M : Mais bon, tu peux dire que le punk, c’est 1977, c’est aussi 76, 78. C’était comme quelque chose qui apparaissait en même temps dans le monde entier. Les Saints et Radio Birdman ont commencé en 1974 en Australie. T’as Père Ubu en 1974, Television et les Ramones, 1974, aux Etats-Unis. En suivant, les Damned et les Sex Pistols en Angleterre. C’est quelque chose qui est arrivé simultanément dans différentes parties du globe. C’était une réaction aux médias toujours plus mainstream dont on gavait les gamins à l’époque. En 1974, les médias étaient beaucoup plus oppressants. Il n’y avait pas mille façons d’écouter de la musique ou de découvrir des groupes. Quelques stations de radio, quelques chaînes de télé. Ce qu’ils choisissaient de diffuser dictait ce que tu écoutais, finalement. Avec le grunge, enfin la scène de Seattle, c’était juste des gens qui essayaient de tromper l’ennui dans un coin paumé. Des trucs identiques sont arrivés partout dans le monde, et pas seulement aux Etats-Unis. Comme le punk justement. Ce n’était rien de très neuf en fait.

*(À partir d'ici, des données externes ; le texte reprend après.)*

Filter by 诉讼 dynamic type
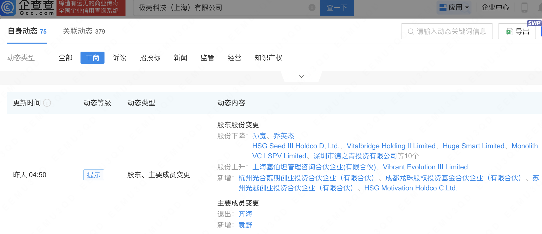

C’était des groupes dans la même ville au même moment.


G : Il y a eu des mouvements similaires à celui de Seattle. Ils ne sonnaient pas forcément de la même manière, mais étaient générés par les mêmes facteurs, et ont abouti car les groupes s’influencent réciproquement dans une même ville. En Angleterre par exemple.


Comme ça a pu être le cas à Manchester.


G : Ouais voilà.


M : Ce sont juste des gens qui voulaient être dans des groupes et se marrer un peu, parce qu’ils vivent dans un coin sordide. Nous, on essayait simplement de s’occuper et d’occuper nos potes. Ce n’était pas vraiment un mouvement.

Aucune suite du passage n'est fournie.